Novel Fused Pyrrole Heterocyclic Ring Systems as Structure Analogs of LE 300: Synthesis and Pharmacological Evaluation as Serotonin 5‐HT 2A , Dopamine and Histamine H 1 Receptor Ligands

LE 300 represents a structurally novel type of antagonists acting preferentially at the dopamine D 1 /D 5 receptors and the serotonin 5‐HT 2A receptor. This compound consists of a ten‐membered central azecine ring fused to an indole ring on one side and a benzene moiety on the other side. To estimate the importance of the indole and / or phenyl moieties in this highly active benz‐indolo‐azecine, both rings were removed and replaced with a 1 H ‐pyrrole counterpart.
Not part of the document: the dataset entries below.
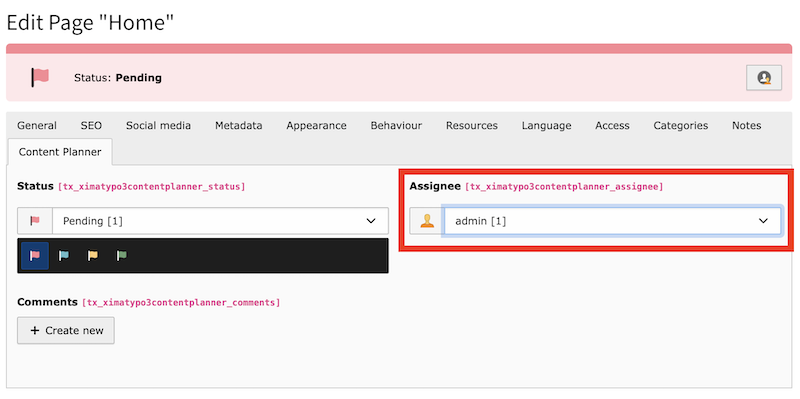Switch to the General tab
The width and height of the screenshot is (800, 399).
point(37,126)
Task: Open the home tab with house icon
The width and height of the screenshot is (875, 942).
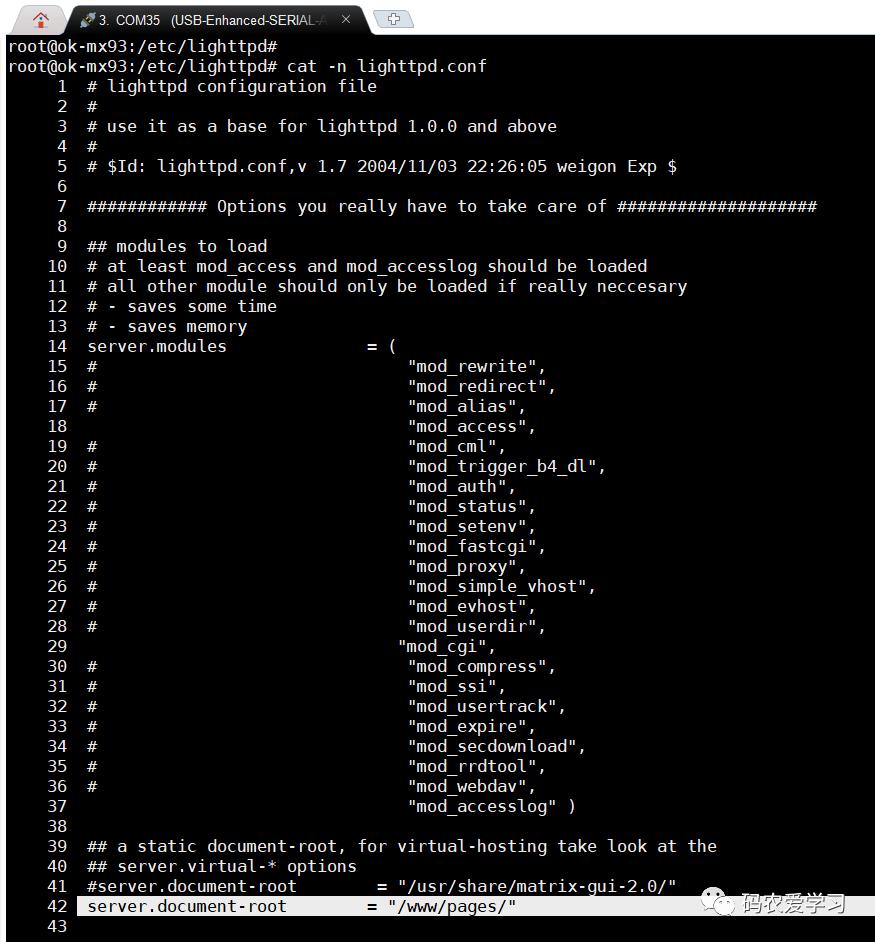Action: pos(40,20)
Accordingly, some new analogs of LE 300 namely, pyrrolo[2,3‐ g ]indolizine, pyrrolo[3,2‐ a ]quinolizine rings and their corresponding dimethylpyrrolo[2,3‐ d ]azonine, and dimethylpyrrolo[2,3‐ d ]azecine were synthesized to be evaluated for their activity at the 5‐HT 2A and dopamine D 1 , D 2L , D 4 , D 5 receptors in relation to LE 300 . In addition, their activity at the H 1 ‐histamine receptors was also determined. The results suggested that the rigid pyrrolo[2,3‐ g ]indolizine 7 and pyrrolo[3,2‐ a ]quinolizine 8 analogs lacked biological activity in the adopted three bioassays. However, their corresponding flexible pyrrolo[2,3‐ d ]azonine 11 and pyrrolo[2,3‐ d ]azecine 12 derivatives revealed weak partial agonistic activity and weak antagonistic potency at the serotonin 5‐HT 2A and histamine H 1 receptors, respectively. Meanwhile, they showed no affinity to any of the four utilized dopamine receptors. Variation in ring size did not contribute to a significant influence on the three tested bioactivities. Removal of the hydrophobic moiety (phenyl ring) and replacement of the indole moiety with a 1 H ‐pyrrole counterpart led to a dramatic alteration in the profile of activity of such azecine‐type compounds.